Task prompt
For the entries below, return the line holding "Screen dimensions: 1366x607" together with all lines after it, unchanged, and leave every picture out.

Dataset entries
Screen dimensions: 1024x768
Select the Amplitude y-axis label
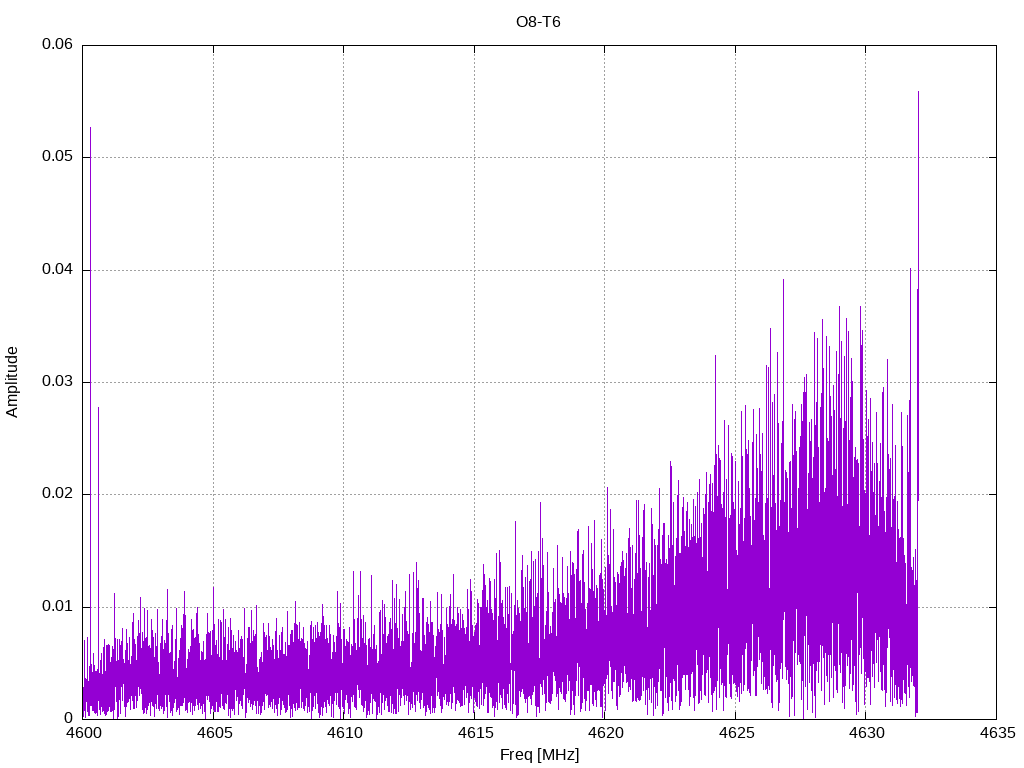[x=13, y=381]
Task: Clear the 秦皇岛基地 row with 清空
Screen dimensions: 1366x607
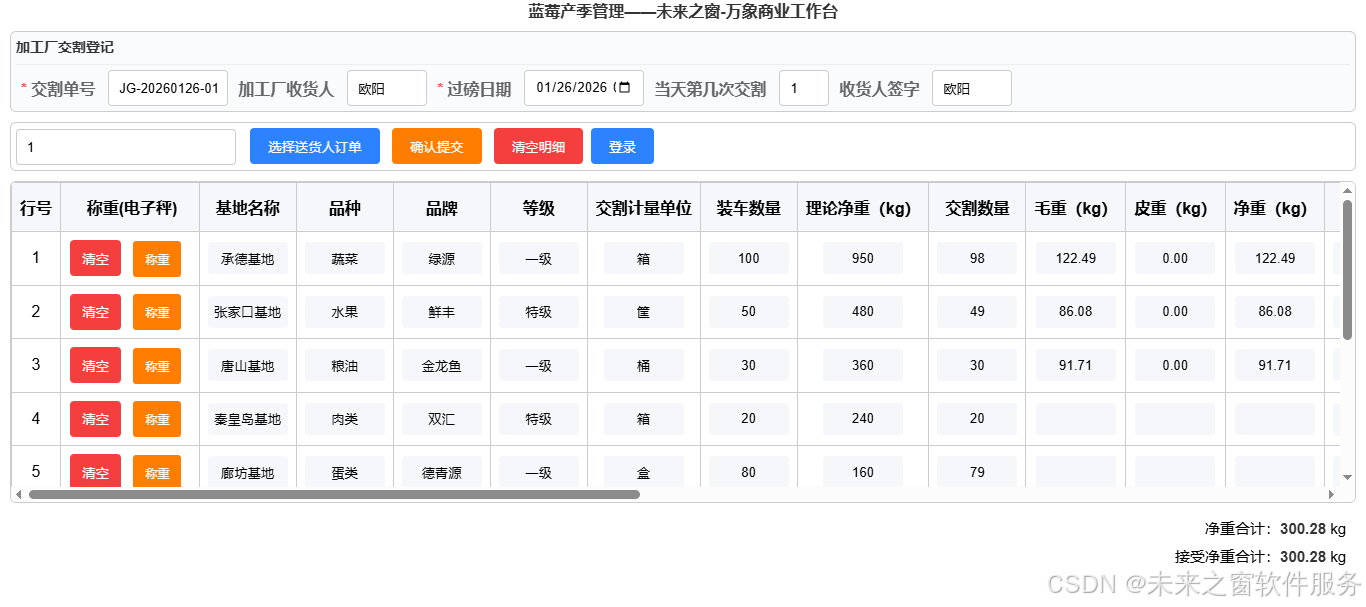Action: tap(96, 419)
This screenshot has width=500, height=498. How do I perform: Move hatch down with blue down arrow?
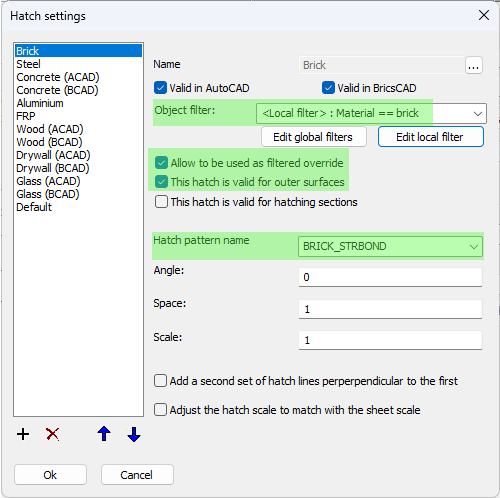(x=134, y=434)
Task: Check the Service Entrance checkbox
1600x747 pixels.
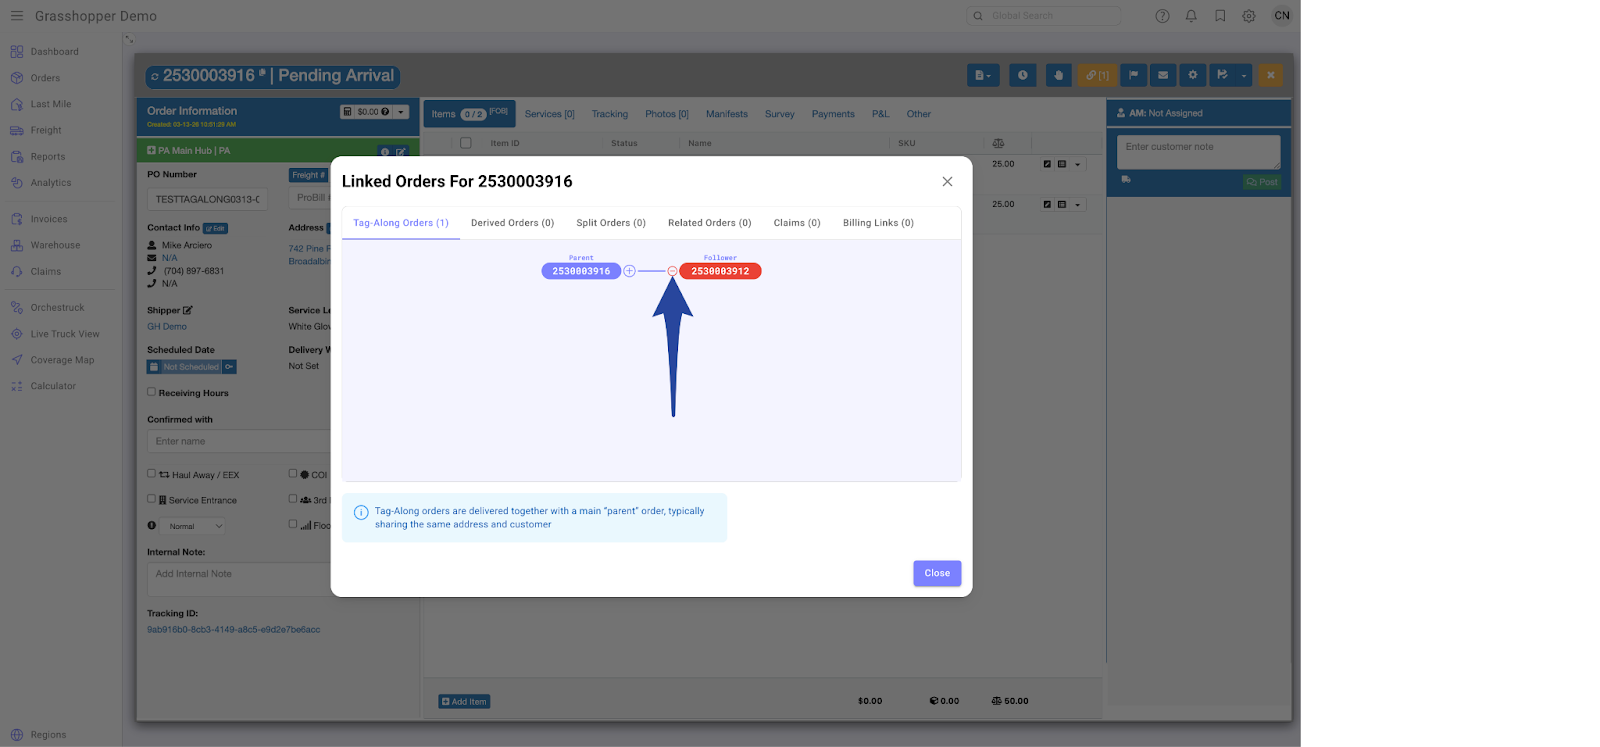Action: (x=152, y=499)
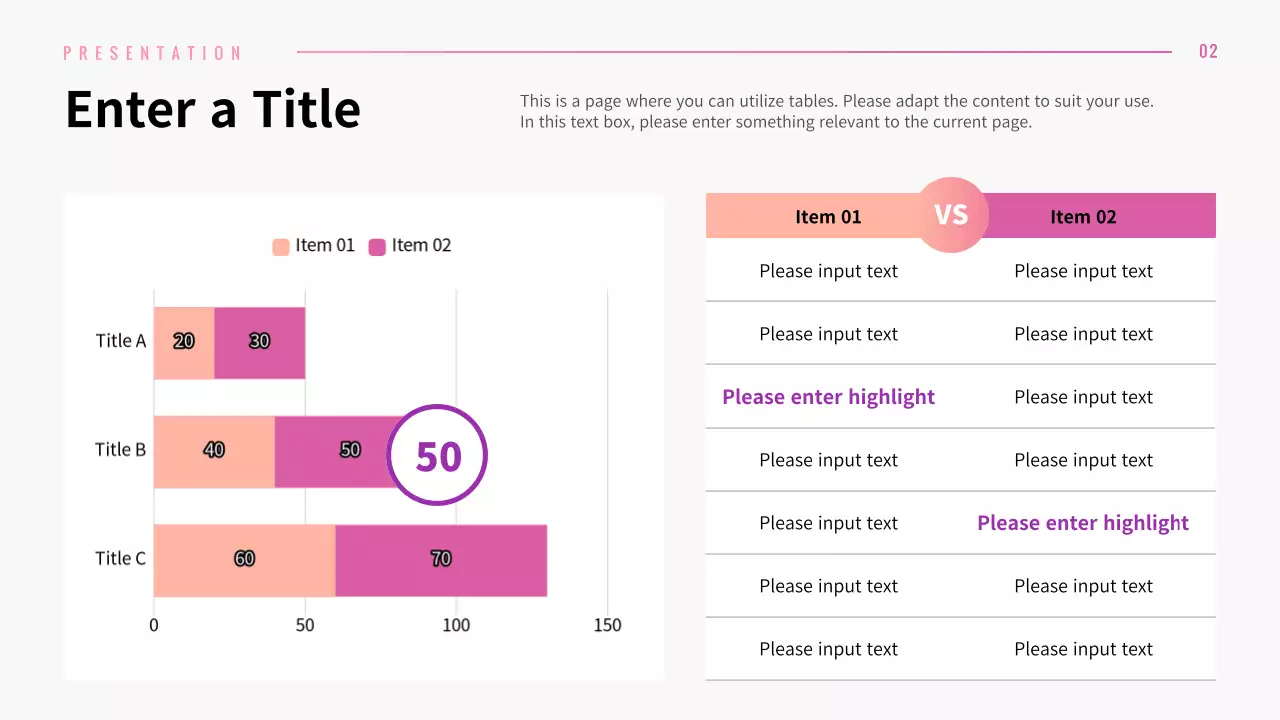Select the Item 01 table header

[827, 217]
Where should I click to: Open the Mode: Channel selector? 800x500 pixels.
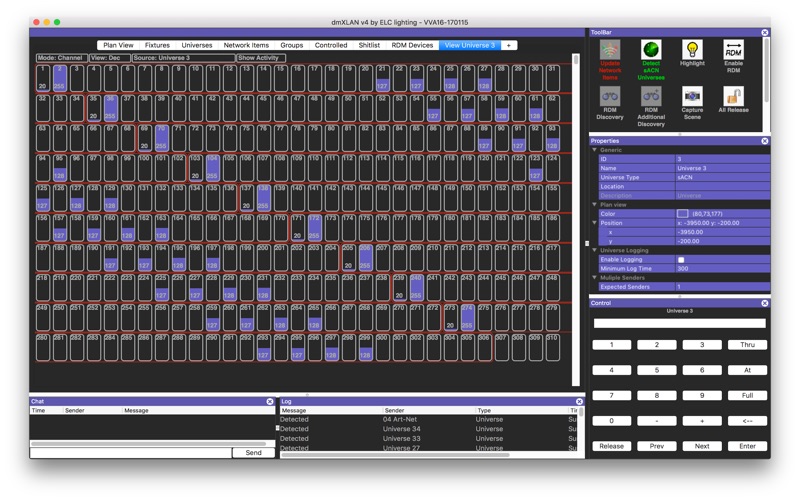[61, 58]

Task result
Screen dimensions: 1366x607
Action: tap(96, 419)
This screenshot has width=500, height=498. How do I perform: Move hatch down with blue down arrow?
(x=134, y=434)
Task: Check the Service Entrance checkbox
1600x747 pixels.
Action: (x=152, y=499)
Select the Item 01 table header

[827, 217]
Where should I click to: Open the Mode: Channel selector? 800x500 pixels.
[61, 58]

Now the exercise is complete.